Johan Roos, Chief Academic Officer at Hult International Business School, led a discussion panel with chief learning officers from Mazars, Minerva & McKinsey to get some inspiring ideas that disrupt the traditional business models of business schools. They tackled the right balance between hard and soft skills, the shift towards the impact agenda, the need for more cooperation between business schools and corporate learning, and alternative educational models. “If you’re a challenger, it makes no sense to be conventional,” said Tyra Malzy, CLO of Mazars.

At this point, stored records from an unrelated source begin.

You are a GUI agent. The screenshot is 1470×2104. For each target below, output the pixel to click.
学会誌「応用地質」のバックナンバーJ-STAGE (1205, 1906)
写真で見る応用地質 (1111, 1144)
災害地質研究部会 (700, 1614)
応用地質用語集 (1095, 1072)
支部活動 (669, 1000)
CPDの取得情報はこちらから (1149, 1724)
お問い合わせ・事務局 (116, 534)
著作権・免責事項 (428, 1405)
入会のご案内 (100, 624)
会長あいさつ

The deans then discussed the role of social responsibility in educational institutions. Violeta Bulc, the European Commissioner for Transport, delved into the market globalisation, political practices as well as digitalisation. Jeffrey Sachs, special advisor to the United Nations, and Geoffrey Lipman, the co-founder of Strong Universal Network, talked about the challenges and goals of sustainable development for business schools. Geoffrey Lipman said that the SDGs provide a massive opportunity for the academic world, but they need to be approached with a big reality check. “Above all Climate Resilience must be the overarching top focus, because it is existential. Existential means that if we don’t fix it future generations won’t survive,” Lipman said.
We also discussed the clash of Eastern and Western values, innovation in learning methods and spaces, the future of MBA, rankings, social mobility and gender balance, research beyond journals, and the impact agenda.
“Since we launched the EFMD Deans and Directors General Conference in 1973, this premium event for business schools’ deans has fueled insightful discussions, witnessed the initiation of long-standing relationships and the establishment of new partnerships between schools. It has seen the launch of many new projects and innovative services such as the EQUIS accreditation, whose 20th anniversary we were celebrating during this year’s conference. I am happy that in its over 40-year history, the conference has become the place to be for the heads of leading business schools worldwide,” commented Eric Cornuel, Director General & CEO of EFMD.
On 25 – 26 January 2018 deans will meet again at Technical University of Munich – TUM School of Management. Pencil the dates in your calendar.